During the 1980 Public Spirit performance festival, artist Johanna Went built a Styrofoam pyramid, and Richard Newton invited people to watch him drink and talk through a crack in a door. Artist Liz Glynn orchestrated reinterpretations of some 1980 performances as part of Pacific Standard Time, and the last such event is Thursday. Elizabeth Folk, who runs a mobile spa; Stephanie Allespach, who made a riveting video about street performers not long ago; and others will debut new performances inspired by old ones. 6522 Hollywood Blvd.; Thurs., March 29, 7-9 p.m.; $10. (323) 957-1777, welcometolace.org.

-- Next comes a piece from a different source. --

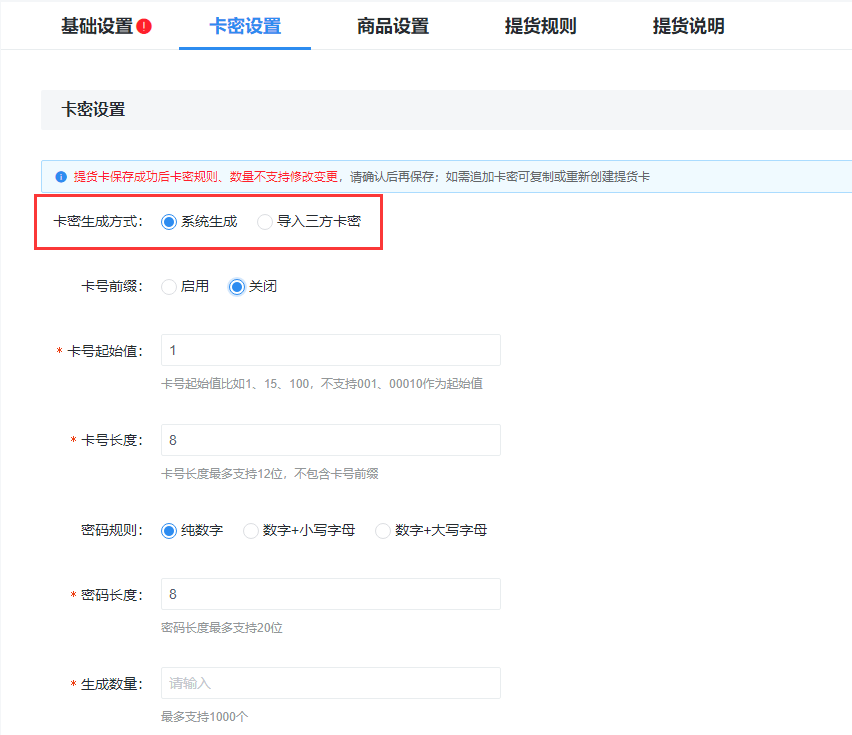852x735 pixels.
Task: Click the 卡号起始值 input field
Action: tap(330, 349)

2. The greatest unmade movie?

Orson Welles, of “War of the Worlds” fame, never made his own version of Heart of Darkness, but he wanted to. In 1939, he wrote a script based on Joseph Conrad's novel about the horror of being colonized and of being colonizer, but then RKO Pictures decided not to foot the hefty bill. This year, artist Fiona Banner asked local designers to propose posters for the unmade movie, then made intricate, elegant graphite drawings based on their ideas. “THE VILEST SCRAMBLE FOR LOOT THAT EVER DISFIGURED THE HISTORY OF HUMAN CONSCIOUSNESS,” reads one. She hung these at 1301 PE and wrote her own version of Welles' screenplay in ink on the gallery's upstairs wall. 6150 Wilshire Blvd.; through May 5. (323) 938-5822, 1301pe.com.

1. Photography with your ex-wife

They'd been divorced five years when artist Leigh Ledare invited his ex-wife, Meghan Ledare Fedderly, to spend a weekend with him in upstate New York. She agreed but, in the time between the invitation and the vacation, remarried. She still came, and Ledare shot 1,100 photos, mostly of her. A month later, he invited his ex to take her new husband to the same upstate cabin. The new husband, commercial photographer Adam Fedderly, shot a few hundred pictures, too. Ledare's and Fedderly's photos, now part of a project called “Double Bind,” hang side by side at The Box in Little Tokyo, the former's in black frames and the latter's in white. At first, Ledare's images seem jaded and Fedderly's more hopeful, but it quickly becomes difficult to tell where one husband ends and the other begins. 805 Traction Ave.; through April 21. (213) 625-1747, theboxla.com.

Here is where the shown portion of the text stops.